OBJECTIVE
Gather every line of the entries that contains the string "button" and copy each one. Case counts.

INFORMATION PROVIDED
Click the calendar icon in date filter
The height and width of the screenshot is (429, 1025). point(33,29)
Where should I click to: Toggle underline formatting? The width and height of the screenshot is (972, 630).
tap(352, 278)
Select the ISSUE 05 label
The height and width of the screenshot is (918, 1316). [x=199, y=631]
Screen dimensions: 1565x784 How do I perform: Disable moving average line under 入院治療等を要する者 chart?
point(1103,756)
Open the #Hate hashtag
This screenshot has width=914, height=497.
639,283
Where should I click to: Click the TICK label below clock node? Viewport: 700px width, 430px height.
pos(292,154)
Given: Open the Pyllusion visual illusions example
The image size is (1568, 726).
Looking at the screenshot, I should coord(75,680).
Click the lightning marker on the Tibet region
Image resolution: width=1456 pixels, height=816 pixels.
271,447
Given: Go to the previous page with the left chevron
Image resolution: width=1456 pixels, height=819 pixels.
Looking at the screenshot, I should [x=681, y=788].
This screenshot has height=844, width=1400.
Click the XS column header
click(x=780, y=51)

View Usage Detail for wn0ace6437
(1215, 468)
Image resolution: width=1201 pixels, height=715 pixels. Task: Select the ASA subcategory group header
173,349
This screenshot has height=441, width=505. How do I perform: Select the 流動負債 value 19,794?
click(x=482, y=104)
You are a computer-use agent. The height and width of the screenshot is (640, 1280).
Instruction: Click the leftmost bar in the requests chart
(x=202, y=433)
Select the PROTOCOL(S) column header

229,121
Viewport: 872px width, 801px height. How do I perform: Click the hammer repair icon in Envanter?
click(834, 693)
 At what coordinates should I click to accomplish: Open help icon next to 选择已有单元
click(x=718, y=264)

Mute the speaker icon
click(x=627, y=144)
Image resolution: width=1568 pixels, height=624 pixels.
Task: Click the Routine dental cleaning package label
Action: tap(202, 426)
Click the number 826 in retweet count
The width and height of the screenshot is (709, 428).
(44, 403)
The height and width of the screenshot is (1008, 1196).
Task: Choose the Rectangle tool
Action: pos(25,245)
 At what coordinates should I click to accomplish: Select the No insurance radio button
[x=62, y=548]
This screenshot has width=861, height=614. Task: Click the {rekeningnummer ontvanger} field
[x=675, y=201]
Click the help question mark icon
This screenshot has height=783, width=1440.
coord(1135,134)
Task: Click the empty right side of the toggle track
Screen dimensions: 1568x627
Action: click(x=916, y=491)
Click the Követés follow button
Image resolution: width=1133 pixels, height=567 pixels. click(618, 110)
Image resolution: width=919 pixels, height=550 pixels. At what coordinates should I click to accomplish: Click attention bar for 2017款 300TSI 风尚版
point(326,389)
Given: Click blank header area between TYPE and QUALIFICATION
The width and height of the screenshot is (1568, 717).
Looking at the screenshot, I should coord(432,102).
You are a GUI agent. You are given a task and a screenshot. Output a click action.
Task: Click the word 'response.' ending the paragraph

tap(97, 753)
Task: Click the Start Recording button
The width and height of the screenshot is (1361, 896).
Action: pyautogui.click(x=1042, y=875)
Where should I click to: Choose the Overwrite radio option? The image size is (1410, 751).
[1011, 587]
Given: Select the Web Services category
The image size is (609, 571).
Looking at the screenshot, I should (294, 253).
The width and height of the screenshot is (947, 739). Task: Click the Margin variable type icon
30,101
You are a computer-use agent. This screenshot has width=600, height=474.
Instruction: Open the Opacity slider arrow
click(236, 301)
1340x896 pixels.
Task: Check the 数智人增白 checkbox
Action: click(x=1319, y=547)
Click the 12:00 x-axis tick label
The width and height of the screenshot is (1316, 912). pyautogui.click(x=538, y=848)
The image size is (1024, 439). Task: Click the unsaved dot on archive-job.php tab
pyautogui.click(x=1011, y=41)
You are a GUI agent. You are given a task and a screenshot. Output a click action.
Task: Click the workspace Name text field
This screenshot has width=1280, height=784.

EXPECTED ANSWER
 At what coordinates should I click to accomplish: Select the No insurance radio button
Click the Követés follow button
Task: Click the Start Recording button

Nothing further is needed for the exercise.